Kepala Bidang Penanganan Kedaruratan Badan Penanggulangan Bencana Daerah (BPBD) Sumsel, Ansori, Selasa, mengatakan banjir diakibatkan intensitas hujan yang tinggi sehingga merendam 1.407 unit rumah di 22 desa dan 3 kelurahan.
Menurutnya tidak ada korban jiwa dalam bencana alam tersebut, namun banjir merusak 1 bangunan SD, merusak 3 jembatan gantung penghubung antardesa, dan merendam 143 hektare perkebunan.
Dari empat kecamatan terdampak, Kecamatan Muara Kelingi menjadi yang terparah, setidaknya banjir merendam Desa Bingin Junggut (1.174 jiwa), Lubuk Tua (1.026 jiwa), Lubuk Muda (49 jiwa), Suka Menang (40 jiwa), Pulau Panggung (795 jiwa), Mandi Aur (129 jiwa), Binjai (40 jiwa), Kembang (1.318 jiwa), Tanjung (204 jiwa) dan Kelurahan Muara Kelingi (1.472 jiwa).
Lalu di Kecamatan Muara Lakitan banjir merendam Desa Pendingan (300 jiwa), Semangus (1.136 jiwa), Semangus Lama (1.278) jiwa, Sungai Pinang (1.308 jiwa), Semangus Lama (1.500 jiwa), Semeteh (1.500 jiwa), Prabumulih (375 rusak), Lubuk Pandan (953 jiwa, Muara Rengas (211 jiwa), dan Kelurahan Muara Lakitan (1.966 jiwa).

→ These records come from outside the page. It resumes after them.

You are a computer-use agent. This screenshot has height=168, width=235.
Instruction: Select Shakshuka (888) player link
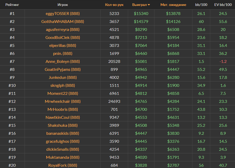click(63, 125)
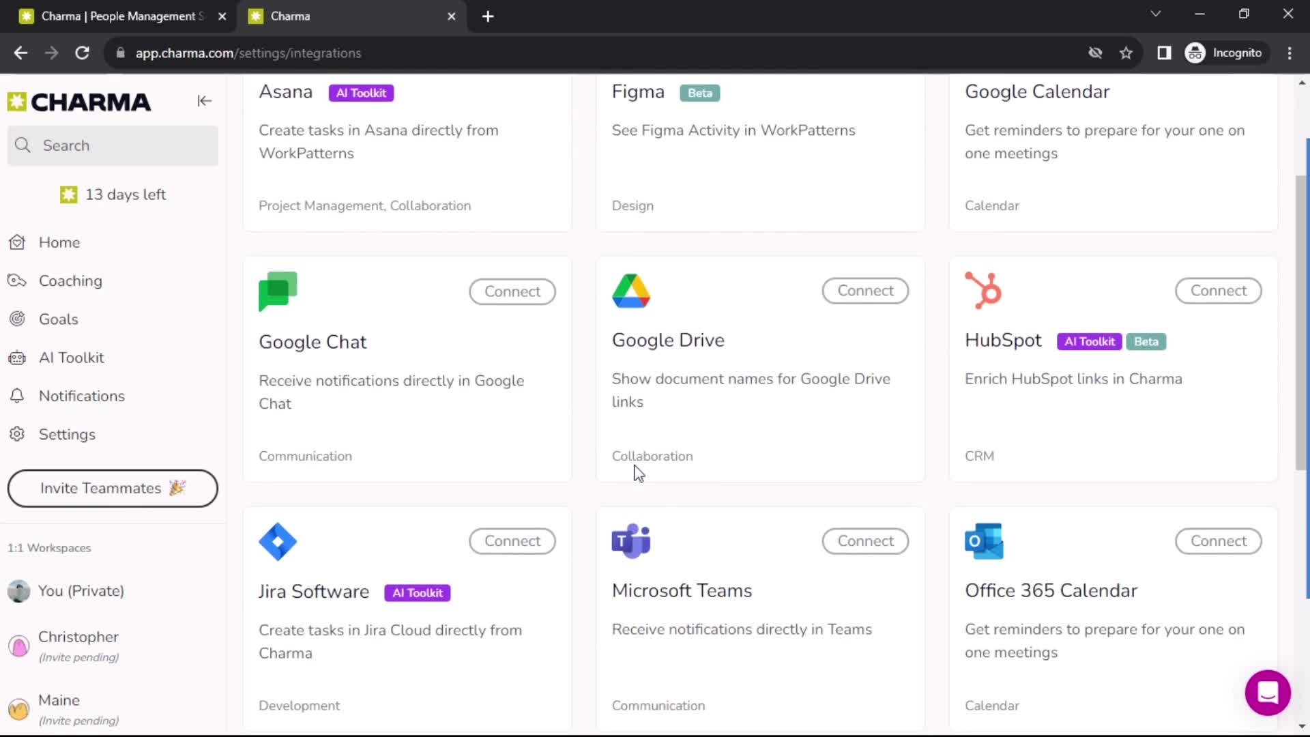Click the Google Chat icon
Viewport: 1310px width, 737px height.
click(x=278, y=291)
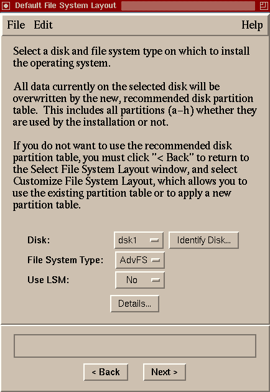Click the Default File System Layout title text
The height and width of the screenshot is (392, 270).
[x=65, y=6]
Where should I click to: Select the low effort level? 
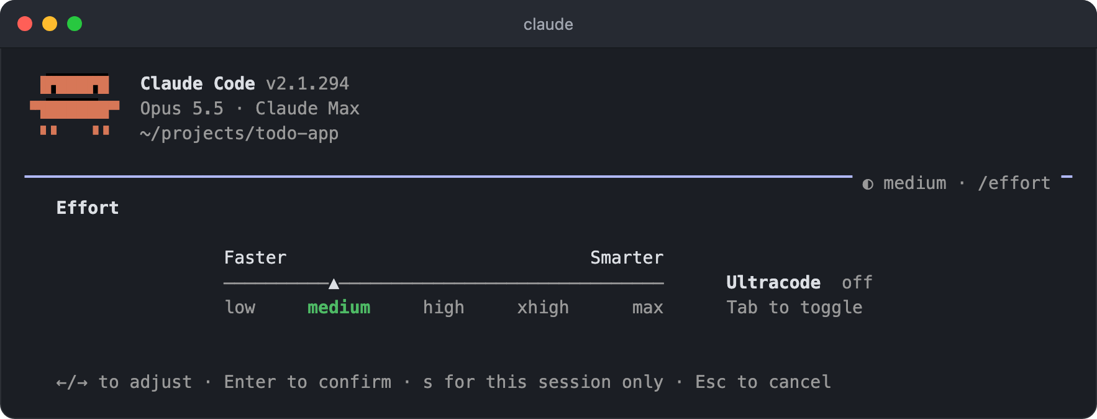[x=240, y=307]
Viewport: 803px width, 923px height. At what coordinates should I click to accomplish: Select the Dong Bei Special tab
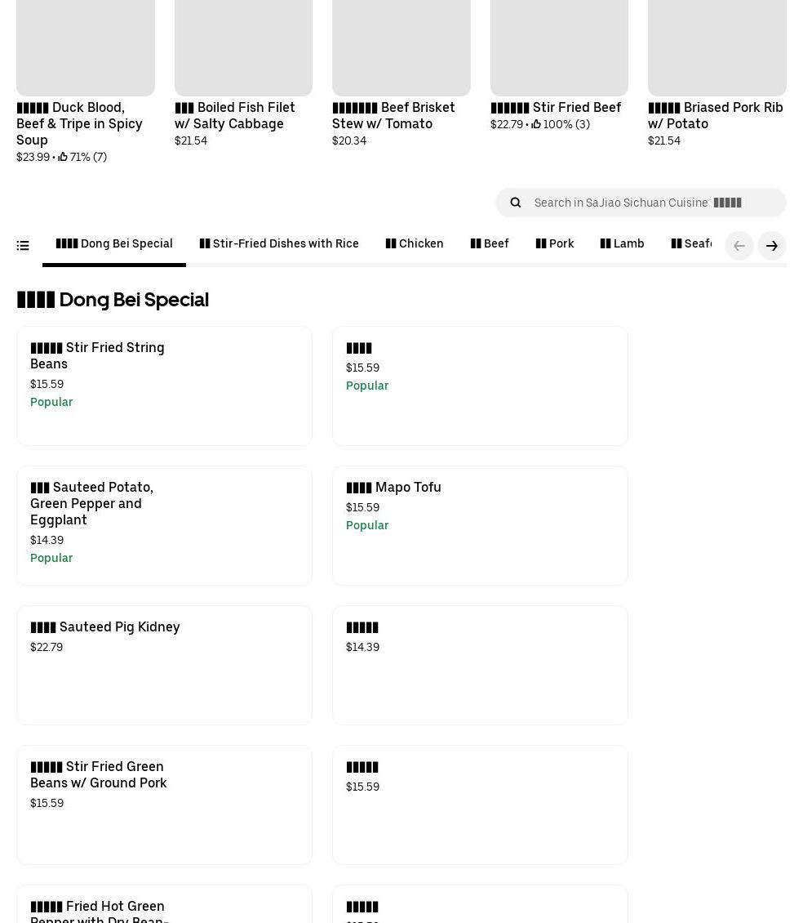(x=114, y=243)
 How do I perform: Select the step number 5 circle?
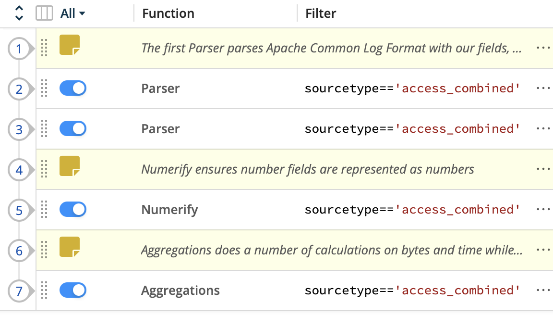click(19, 210)
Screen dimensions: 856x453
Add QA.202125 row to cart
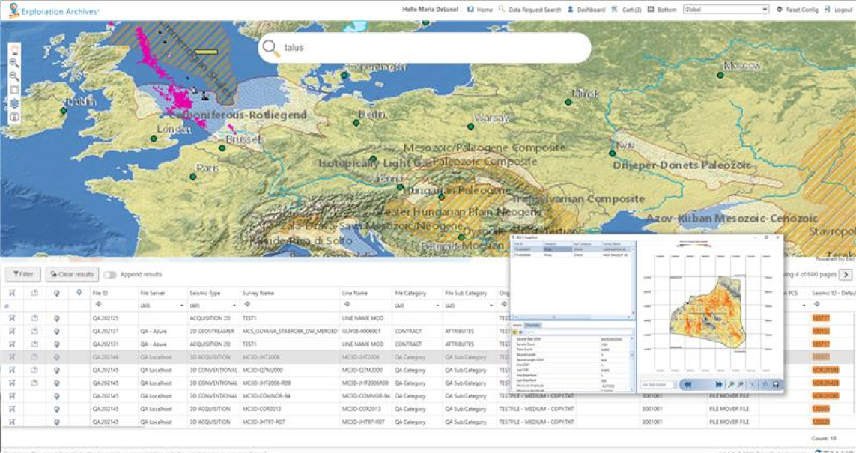pos(12,318)
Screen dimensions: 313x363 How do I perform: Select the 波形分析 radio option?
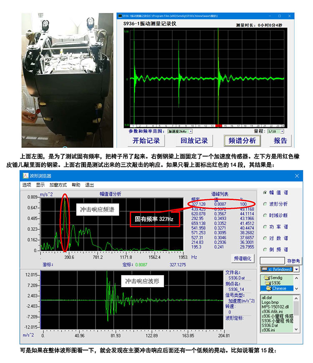[x=266, y=204]
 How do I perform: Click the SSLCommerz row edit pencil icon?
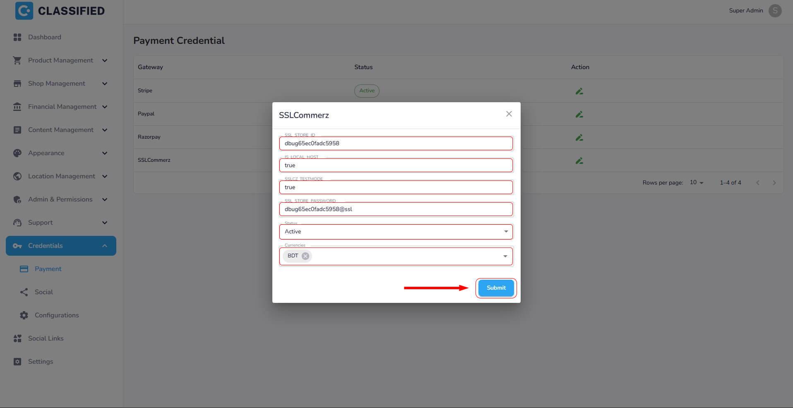579,161
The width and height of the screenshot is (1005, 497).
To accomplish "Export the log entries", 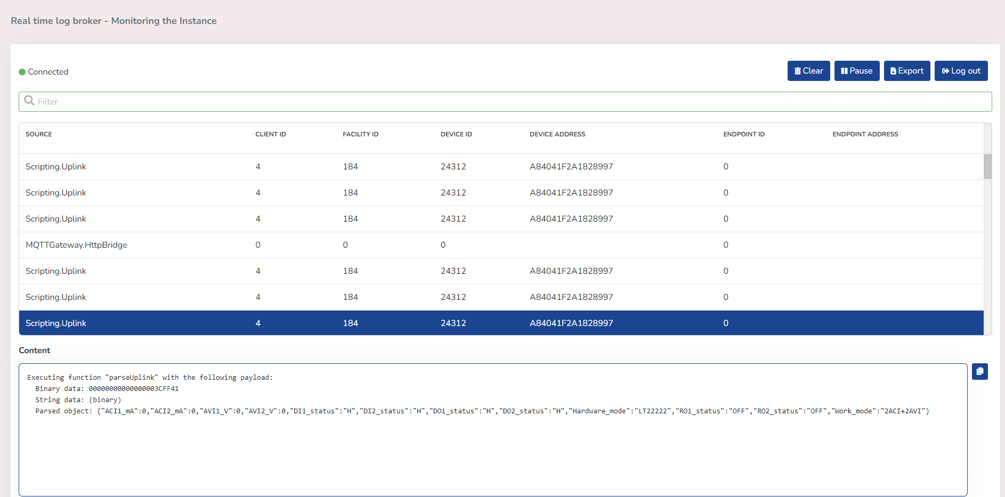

Sisanya banjir di Kecamatan Bulan Tengah Suku (BTS) Ulu Cecar merendam Desa Mulyoharjo (10 KK), Pangkalan Tarum (37 KK), Pelawe (30 KK), Sembatu Jaya, Kelurahan Bangun Jaya (27 KK), dan Desa Suka Merindu di Kecamatan Suku Tengah Lakitan Ulu Trawas (30 KK).
“BPBD sudah kirimkan bantuan dari Pemprov Sumsel berupa 688 paket makanan (susu, biskuit, gula, mi instan, sarden), 45 paket makanan siap saji dan 45 paket makanan tambahan gizi,” tambah Ansori, dikutip Antara.